*** Opening of RECORDS ***
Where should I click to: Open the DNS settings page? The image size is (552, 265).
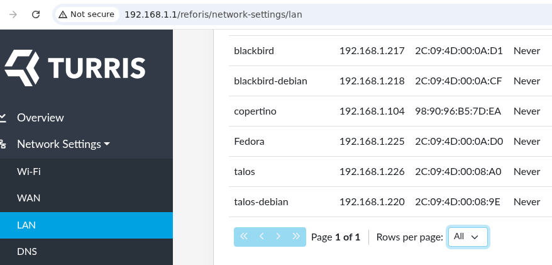pyautogui.click(x=27, y=252)
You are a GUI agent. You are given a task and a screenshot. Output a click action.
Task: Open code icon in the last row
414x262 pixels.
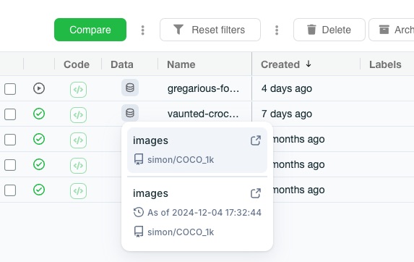(x=78, y=191)
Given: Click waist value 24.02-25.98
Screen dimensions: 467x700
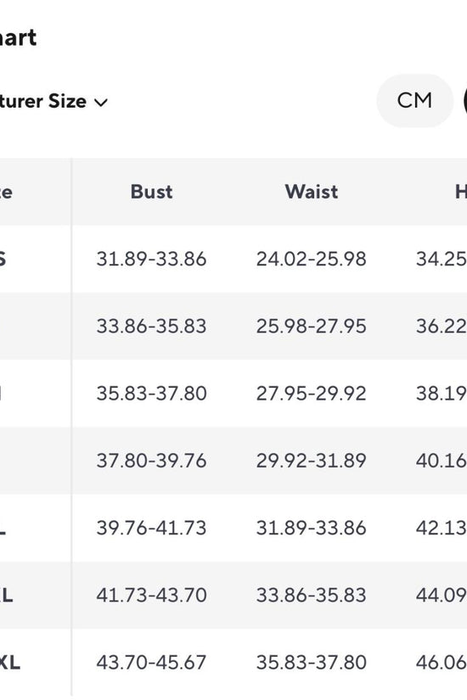Looking at the screenshot, I should coord(312,259).
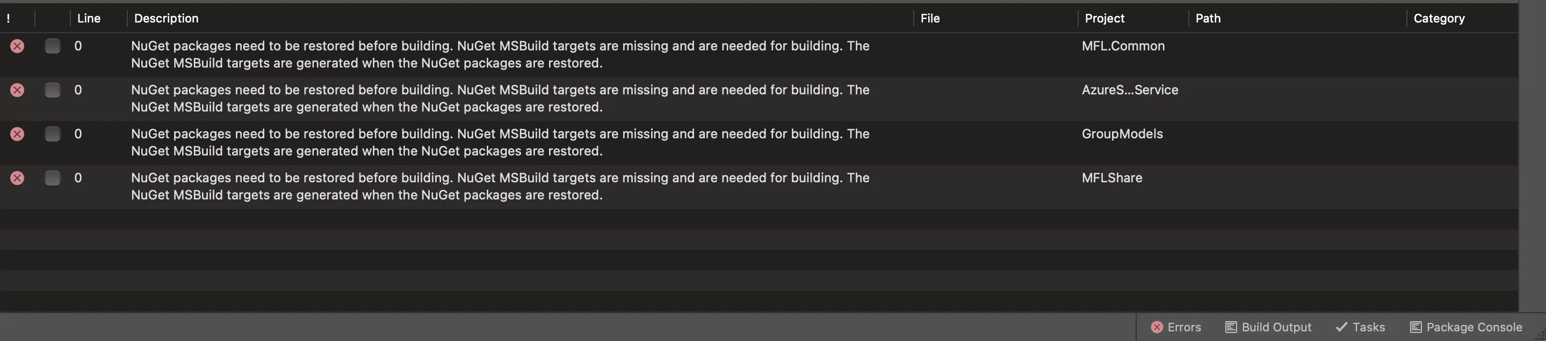Screen dimensions: 1546x341
Task: Select the MFLShare NuGet error description text
Action: pos(499,186)

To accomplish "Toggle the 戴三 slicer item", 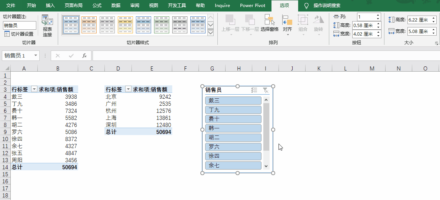I will click(x=233, y=101).
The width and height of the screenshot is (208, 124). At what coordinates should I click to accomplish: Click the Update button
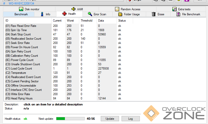[110, 119]
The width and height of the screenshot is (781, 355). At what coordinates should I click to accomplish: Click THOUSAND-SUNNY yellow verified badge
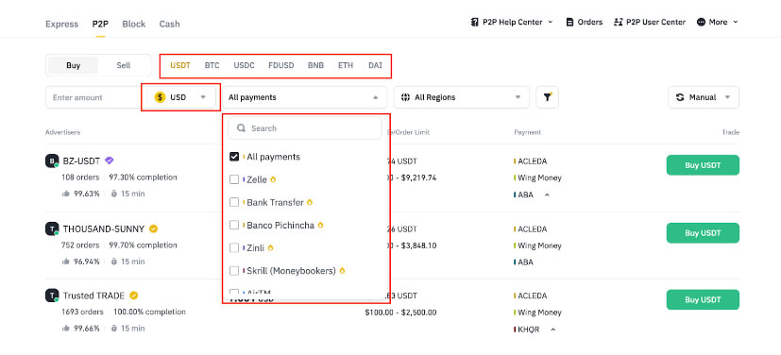point(153,228)
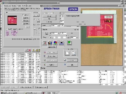The width and height of the screenshot is (126, 94).
Task: Switch to the last tab in the dialog
Action: tap(29, 6)
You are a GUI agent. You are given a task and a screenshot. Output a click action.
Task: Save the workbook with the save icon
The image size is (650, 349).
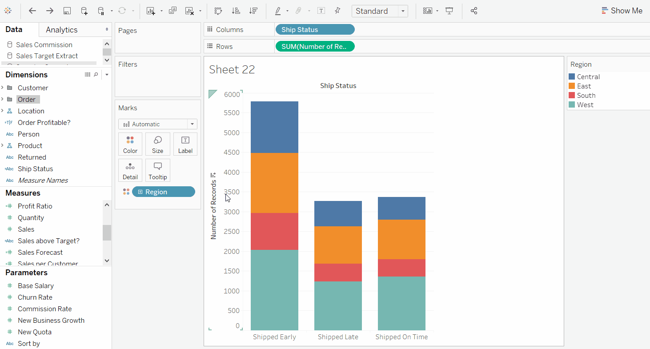67,11
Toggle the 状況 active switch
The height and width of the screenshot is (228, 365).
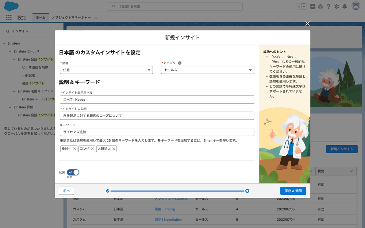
*** Close of RECORDS ***
PROMPT: Exclude all pictures and reproduce verbatim the lines running from the line that contains "The width and height of the screenshot is (781, 355)." to the end of the data above, both ends included.

SOLUTION TO THIS PROBLEM:
The width and height of the screenshot is (781, 355). At what coordinates should I click to accomplish: Click THOUSAND-SUNNY yellow verified badge
point(153,228)
The width and height of the screenshot is (126, 94).
Task: Switch to the last tab in the dialog
Action: tap(29, 6)
You are a GUI agent. You are given a task and a screenshot. Output a click action.
Task: Save the workbook with the save icon
The image size is (650, 349).
67,11
Toggle the 状況 active switch
The height and width of the screenshot is (228, 365).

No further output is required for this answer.